■ **Task statement**
Find the line containing "The image size is (1500, 812)." in the data below and repeat it, along with all later lines, exactly through the last one.

---------- Material provided

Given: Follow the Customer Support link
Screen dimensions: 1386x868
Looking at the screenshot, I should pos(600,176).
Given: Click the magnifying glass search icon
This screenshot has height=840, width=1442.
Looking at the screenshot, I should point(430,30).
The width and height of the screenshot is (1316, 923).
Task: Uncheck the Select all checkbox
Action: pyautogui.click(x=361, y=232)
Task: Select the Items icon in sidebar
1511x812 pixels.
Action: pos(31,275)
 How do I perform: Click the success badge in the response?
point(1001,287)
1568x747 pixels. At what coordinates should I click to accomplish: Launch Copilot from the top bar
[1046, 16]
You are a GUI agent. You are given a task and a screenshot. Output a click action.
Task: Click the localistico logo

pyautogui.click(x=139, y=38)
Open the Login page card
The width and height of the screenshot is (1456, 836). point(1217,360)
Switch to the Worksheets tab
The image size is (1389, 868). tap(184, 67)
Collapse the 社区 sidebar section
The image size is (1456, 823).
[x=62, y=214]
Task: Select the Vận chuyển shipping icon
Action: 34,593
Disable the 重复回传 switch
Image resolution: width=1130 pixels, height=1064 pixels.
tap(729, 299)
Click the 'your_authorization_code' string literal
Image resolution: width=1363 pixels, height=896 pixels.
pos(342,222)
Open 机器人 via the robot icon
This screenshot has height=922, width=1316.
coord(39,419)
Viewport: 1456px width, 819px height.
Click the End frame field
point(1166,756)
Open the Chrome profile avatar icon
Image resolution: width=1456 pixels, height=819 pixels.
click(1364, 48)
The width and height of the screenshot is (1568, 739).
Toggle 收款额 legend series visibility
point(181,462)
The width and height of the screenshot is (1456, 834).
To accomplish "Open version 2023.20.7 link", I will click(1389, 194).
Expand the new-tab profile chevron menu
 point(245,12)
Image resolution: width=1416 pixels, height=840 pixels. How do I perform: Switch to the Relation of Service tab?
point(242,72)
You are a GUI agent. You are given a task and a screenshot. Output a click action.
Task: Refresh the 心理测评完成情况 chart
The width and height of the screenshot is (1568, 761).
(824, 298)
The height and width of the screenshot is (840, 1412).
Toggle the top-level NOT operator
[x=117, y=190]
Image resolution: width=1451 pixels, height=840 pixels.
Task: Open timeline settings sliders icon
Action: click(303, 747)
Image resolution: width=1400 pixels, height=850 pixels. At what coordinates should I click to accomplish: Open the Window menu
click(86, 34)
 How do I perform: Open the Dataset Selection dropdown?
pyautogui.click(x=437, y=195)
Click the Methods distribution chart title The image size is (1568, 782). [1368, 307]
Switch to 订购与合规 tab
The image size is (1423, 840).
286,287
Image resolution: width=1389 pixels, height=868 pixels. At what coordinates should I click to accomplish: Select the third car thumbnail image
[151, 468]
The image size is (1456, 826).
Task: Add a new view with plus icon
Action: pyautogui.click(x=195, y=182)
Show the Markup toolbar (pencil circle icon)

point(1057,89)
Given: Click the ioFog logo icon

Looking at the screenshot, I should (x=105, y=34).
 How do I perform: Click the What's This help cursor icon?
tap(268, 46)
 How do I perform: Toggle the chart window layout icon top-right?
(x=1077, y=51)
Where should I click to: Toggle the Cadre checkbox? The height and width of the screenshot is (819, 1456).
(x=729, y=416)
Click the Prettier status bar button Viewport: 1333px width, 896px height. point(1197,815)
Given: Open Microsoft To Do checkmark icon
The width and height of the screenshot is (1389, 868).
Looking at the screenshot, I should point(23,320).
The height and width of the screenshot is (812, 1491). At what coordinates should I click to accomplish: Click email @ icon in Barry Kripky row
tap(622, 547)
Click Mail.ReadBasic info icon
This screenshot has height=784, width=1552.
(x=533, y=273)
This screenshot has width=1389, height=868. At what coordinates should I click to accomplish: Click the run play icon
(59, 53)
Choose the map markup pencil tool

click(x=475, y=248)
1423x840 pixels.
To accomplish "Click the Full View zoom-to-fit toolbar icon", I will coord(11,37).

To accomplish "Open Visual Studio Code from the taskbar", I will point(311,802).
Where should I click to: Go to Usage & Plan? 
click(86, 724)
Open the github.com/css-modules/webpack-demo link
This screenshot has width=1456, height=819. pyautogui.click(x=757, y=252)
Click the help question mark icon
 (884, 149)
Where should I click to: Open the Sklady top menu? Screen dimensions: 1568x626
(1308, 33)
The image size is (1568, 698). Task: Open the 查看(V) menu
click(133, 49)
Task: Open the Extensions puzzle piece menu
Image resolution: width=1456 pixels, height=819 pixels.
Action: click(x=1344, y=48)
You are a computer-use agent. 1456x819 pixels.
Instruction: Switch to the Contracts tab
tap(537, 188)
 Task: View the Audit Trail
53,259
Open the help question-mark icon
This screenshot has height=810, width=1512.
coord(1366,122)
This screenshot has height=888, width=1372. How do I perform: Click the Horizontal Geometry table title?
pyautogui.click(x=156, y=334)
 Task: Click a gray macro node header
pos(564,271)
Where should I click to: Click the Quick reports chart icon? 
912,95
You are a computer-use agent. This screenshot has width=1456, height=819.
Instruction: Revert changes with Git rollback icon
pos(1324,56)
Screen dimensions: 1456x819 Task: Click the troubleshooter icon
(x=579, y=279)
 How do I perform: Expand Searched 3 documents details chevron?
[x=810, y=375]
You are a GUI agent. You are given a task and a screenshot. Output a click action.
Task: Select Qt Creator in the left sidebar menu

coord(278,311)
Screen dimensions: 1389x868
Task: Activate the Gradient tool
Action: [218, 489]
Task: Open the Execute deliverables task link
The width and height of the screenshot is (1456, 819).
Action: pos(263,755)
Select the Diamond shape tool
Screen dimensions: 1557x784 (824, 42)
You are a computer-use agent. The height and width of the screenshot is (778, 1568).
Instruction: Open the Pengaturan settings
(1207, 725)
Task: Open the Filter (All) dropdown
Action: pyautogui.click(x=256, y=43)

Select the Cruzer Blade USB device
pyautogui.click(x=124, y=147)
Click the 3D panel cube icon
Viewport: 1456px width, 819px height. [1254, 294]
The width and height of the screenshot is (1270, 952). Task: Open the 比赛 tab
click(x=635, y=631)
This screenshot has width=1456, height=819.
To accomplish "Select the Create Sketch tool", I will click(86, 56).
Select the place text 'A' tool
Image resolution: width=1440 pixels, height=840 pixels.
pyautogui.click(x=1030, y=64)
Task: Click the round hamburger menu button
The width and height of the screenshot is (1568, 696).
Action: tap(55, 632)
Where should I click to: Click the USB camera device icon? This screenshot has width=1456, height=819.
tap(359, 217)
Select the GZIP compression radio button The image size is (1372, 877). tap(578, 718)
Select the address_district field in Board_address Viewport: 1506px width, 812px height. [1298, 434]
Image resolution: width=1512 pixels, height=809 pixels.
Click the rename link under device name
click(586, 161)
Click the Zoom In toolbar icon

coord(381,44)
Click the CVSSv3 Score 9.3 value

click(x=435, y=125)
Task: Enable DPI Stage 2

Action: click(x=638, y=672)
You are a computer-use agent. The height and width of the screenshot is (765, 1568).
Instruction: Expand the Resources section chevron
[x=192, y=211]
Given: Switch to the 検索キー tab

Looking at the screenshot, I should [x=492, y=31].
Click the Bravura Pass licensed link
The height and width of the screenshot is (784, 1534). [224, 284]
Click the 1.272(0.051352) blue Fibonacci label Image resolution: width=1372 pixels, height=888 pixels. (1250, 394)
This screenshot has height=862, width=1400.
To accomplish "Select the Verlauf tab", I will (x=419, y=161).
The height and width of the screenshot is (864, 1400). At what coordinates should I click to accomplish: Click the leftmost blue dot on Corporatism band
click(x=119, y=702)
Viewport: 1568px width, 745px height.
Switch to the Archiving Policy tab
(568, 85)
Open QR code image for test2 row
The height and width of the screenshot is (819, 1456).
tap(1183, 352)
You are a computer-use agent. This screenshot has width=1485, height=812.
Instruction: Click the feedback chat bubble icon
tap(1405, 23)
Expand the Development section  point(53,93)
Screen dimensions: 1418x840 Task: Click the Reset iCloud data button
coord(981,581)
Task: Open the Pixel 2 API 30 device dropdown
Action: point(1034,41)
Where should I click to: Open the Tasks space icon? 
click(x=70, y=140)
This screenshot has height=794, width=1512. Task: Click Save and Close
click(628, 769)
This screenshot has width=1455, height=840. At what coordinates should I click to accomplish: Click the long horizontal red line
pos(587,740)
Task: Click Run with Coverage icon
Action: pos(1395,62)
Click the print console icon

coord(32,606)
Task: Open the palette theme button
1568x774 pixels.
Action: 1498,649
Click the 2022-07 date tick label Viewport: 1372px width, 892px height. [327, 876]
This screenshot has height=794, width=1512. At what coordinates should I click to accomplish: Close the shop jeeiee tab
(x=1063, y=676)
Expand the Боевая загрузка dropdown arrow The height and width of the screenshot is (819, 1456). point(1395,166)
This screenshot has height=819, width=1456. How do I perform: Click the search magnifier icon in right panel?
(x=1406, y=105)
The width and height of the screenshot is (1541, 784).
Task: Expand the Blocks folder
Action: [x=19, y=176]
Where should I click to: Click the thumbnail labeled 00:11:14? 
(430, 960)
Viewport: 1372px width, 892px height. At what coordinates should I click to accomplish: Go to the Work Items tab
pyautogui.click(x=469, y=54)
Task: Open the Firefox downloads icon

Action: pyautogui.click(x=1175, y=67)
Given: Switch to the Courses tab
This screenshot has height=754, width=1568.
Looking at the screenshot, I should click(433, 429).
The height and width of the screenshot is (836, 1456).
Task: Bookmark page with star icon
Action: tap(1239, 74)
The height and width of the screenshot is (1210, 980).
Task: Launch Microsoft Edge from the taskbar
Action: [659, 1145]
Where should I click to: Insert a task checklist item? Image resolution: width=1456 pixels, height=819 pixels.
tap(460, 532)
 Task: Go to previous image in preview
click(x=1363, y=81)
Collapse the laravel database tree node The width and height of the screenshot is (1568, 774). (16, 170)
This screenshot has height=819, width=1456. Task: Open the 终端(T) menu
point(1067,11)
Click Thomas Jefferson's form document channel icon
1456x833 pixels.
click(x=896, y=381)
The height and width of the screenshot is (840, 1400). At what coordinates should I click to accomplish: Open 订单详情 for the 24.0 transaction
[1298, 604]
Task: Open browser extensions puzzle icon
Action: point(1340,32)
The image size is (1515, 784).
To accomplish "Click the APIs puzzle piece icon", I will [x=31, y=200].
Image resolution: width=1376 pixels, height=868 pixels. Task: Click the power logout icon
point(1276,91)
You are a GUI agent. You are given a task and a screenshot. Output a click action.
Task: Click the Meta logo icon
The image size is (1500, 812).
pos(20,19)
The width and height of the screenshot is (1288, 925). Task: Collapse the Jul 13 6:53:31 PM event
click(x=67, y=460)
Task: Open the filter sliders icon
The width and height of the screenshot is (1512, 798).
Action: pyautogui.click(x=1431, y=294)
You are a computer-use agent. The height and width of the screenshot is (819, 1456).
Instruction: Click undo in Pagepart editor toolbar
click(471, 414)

--------------------

■ **Your response**
The image size is (1500, 812).
pos(20,19)
The width and height of the screenshot is (1288, 925). Task: Collapse the Jul 13 6:53:31 PM event
click(x=67, y=460)
Task: Open the filter sliders icon
The width and height of the screenshot is (1512, 798).
Action: pyautogui.click(x=1431, y=294)
You are a computer-use agent. The height and width of the screenshot is (819, 1456).
Instruction: Click undo in Pagepart editor toolbar
click(471, 414)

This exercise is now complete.